A mistrial was declared last week in a trial involving a Smith County Commissioner accused of assaulting an elderly woman inside of a Smith County church in 2017.
Smith County Precinct 4 Commissioner JoAnn Hampton appeared in the 241st District Court inside the Smith County Courthouse Monday through Wednesday, Feb. 12-14, for her trail after having been indicted by a Smith County grand jury on two counts of Injury to an Elderly Individual last September.
If she had been convicted of either charge in the case, Hampton would not be allowed to continue to serve as a Smith County Commissioner due to convicted felons not being allowed to hold a public office, according to the Texas Constitution.
Additionally, the jury in the case was tasked with the option of deciding if Hampton knowingly and intentionally caused injury to the elderly person, a crime that carries a sentence of up to 10 years in prison, or recklessly causing the incident, which carries a maximum sentence of two years in prison, plus a $10,000 fine.
On Friday, April 21, 2017 an arrest warrant was issued by 188th State District Judge David S. Brabham in Gregg County charging Hampton with one count of Injury to an Elderly Individual, with a recommended bond set at $10,000.
Hampton turned herself in three days later to the Smith County Jail, where she was processed and subsequently posted bond.
An order in May from the 241st District Court of Smith County released the Smith County District Attorney’s office, and assigned the Van Zandt County District Attorney’s Office as a Special Prosecutor in the case.
Jury selection begin in Hampton’s case began Monday, Feb. 12, with the trial officially starting on Tuesday, Feb. 13.
The incident involving Hampton, a former Tyler city councilwoman and now in her 15th year of service on the Smith County Commissioners Court, occurred on Sunday, April 2, inside of the pastor’s office at Spring Creek Baptist Church in the 13000 block of County Road 46 in Smith County, northwest of Tyler.
In the affidavit in the case, the altercation between the victim, identified in the trial as Viola Douglas, 73, and Hampton came about after a discussion regarding decorations for the sacrament table. Both Douglas and Hampton served as deaconesses at the church.
According to information revealed at the trial, Hampton and her husband, Kevin, no longer attend the church.
An investigator mentioned in the affidavit Douglas stated that ‘all of a sudden,’ Mrs. Hampton burst into the office like a ‘raging bull’ and was screaming at her. Douglas described Hampton’s actions as “pointing her finger in her face, telling her to ‘talk to her’ if she had a problem, and not to go to the pastor.”
Douglas said in the courtroom that Hampton pushed her to the floor, resulting in her believing she might have sustained a broken wrist.

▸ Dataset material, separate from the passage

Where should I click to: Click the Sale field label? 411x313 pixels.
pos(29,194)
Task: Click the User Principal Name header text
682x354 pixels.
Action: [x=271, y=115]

According to Douglas’s testimony, she thought that Hampton would continue to attack her if the pastor, identified as Rodney Hood, had not been in the office to stop the incident.
Hood said, in his testimony, that the relationship between Douglas and Hampton has been bad, even going as far as offering pastoral counseling to both women. According to Hood, Hampton’s husband declined the offer for counsel on her behalf.
He also stated that he had witnessed Hampton pushing Douglas inside of his office, resulting in Douglas stumbling and falling backwards into a chair, causing her to be injured when her arm fell between two chairs.
As the trial continued on into Wednesday, the court took a recess for lunch at approximately 12 p.m., and reconvening at almost 4 p.m. Once back inside of the courtroom, the mistrial in the case was announced.
As part of the agreement for a mistrial declared by visiting Judge Dwight Phifer, agreed to be both the prosecution and defense attorneys, Hampton addressed the court, apologizing for her actions to Douglas, her now-former church, and the citizens of Smith County she represents on the Smith County Commissioners Court.
“I want to personally apologize to my sister Douglas for my actions on April 2 and the Spring Creek Baptist Church,” said Hampton. “I also want to apologize to all the parishioners of Spring Creek Baptist Church, to Pastor Hood and to my constituents. I am so sorry that you had to go through this.”
Also a part of the agreement for a mistrial was the stipulation that Hampton must enter a pretrial diversion program for a total of 90 days.